# Exercise objective:
Lay out the stretch of the listing from the line containing "coordinates (590, 1071)." through the line containing "(417, 758)." as a numbered list, leaving out any blank lines.

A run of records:
================
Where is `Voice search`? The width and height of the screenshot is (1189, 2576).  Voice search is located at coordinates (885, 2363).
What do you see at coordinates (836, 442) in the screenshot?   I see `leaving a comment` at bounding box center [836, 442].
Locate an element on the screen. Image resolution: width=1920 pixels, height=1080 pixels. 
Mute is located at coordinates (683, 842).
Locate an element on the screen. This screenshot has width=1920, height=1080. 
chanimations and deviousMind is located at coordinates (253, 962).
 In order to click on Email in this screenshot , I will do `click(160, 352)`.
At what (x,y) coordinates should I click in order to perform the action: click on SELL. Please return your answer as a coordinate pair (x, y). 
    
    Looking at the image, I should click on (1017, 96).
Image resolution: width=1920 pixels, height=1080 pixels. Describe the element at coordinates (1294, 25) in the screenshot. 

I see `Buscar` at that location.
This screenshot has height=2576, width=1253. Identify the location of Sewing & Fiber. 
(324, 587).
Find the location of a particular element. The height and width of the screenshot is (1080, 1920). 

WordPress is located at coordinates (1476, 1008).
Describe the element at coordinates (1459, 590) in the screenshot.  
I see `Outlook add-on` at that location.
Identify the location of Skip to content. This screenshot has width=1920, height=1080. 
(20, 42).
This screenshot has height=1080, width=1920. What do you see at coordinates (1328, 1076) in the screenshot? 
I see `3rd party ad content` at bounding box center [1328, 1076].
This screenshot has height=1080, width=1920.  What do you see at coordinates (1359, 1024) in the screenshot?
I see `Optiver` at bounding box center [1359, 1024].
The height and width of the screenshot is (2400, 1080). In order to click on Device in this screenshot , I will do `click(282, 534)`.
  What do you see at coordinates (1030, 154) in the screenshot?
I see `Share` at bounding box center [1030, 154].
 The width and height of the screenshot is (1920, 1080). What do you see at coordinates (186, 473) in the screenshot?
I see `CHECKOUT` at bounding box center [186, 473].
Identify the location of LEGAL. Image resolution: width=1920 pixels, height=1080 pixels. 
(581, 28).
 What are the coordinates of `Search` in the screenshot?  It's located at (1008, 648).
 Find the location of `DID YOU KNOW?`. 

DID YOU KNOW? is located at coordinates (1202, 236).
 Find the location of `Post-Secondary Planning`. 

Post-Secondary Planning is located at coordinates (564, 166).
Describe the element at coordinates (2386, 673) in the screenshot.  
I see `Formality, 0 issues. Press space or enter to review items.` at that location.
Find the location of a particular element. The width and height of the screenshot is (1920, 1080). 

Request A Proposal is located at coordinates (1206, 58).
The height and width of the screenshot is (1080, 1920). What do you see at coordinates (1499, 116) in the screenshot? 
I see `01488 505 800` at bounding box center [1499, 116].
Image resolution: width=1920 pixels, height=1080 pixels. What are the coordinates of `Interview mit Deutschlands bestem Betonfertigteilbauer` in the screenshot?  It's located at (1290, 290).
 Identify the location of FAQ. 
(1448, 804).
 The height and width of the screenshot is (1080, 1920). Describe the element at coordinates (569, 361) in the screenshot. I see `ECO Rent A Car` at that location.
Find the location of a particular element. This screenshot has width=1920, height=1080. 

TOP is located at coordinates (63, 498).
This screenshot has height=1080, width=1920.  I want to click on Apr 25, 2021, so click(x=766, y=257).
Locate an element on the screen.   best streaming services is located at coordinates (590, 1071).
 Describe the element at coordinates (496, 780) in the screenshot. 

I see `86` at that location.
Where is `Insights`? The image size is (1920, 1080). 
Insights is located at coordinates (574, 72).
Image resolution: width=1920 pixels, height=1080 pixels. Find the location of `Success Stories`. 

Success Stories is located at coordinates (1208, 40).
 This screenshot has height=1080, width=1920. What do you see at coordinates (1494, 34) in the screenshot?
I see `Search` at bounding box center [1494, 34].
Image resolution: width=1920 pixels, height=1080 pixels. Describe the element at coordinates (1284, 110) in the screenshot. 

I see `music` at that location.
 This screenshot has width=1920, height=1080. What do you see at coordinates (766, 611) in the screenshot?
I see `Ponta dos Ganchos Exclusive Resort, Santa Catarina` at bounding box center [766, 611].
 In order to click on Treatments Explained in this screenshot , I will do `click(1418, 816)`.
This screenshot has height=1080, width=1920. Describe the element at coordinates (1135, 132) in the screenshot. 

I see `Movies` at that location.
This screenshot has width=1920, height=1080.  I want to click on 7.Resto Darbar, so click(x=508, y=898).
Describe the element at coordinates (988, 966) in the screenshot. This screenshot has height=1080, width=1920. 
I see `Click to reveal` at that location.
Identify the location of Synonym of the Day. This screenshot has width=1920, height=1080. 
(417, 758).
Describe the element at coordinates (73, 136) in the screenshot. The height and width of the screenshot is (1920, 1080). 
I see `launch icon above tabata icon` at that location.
================
# Exercise solution:
1. Locate an element on the screen.   best streaming services is located at coordinates (590, 1071).
2.  Describe the element at coordinates (496, 780) in the screenshot. 
3. I see `86` at that location.
4. Where is `Insights`? The image size is (1920, 1080). 
5. Insights is located at coordinates (574, 72).
6. Image resolution: width=1920 pixels, height=1080 pixels. Find the location of `Success Stories`. 
7. Success Stories is located at coordinates (1208, 40).
8.  This screenshot has height=1080, width=1920. What do you see at coordinates (1494, 34) in the screenshot?
9. I see `Search` at bounding box center [1494, 34].
10. Image resolution: width=1920 pixels, height=1080 pixels. Describe the element at coordinates (1284, 110) in the screenshot. 
11. I see `music` at that location.
12.  This screenshot has width=1920, height=1080. What do you see at coordinates (766, 611) in the screenshot?
13. I see `Ponta dos Ganchos Exclusive Resort, Santa Catarina` at bounding box center [766, 611].
14.  In order to click on Treatments Explained in this screenshot , I will do `click(1418, 816)`.
15. This screenshot has height=1080, width=1920. Describe the element at coordinates (1135, 132) in the screenshot. 
16. I see `Movies` at that location.
17. This screenshot has width=1920, height=1080.  I want to click on 7.Resto Darbar, so click(x=508, y=898).
18. Describe the element at coordinates (988, 966) in the screenshot. This screenshot has height=1080, width=1920. 
19. I see `Click to reveal` at that location.
20. Identify the location of Synonym of the Day. This screenshot has width=1920, height=1080. 
21. (417, 758).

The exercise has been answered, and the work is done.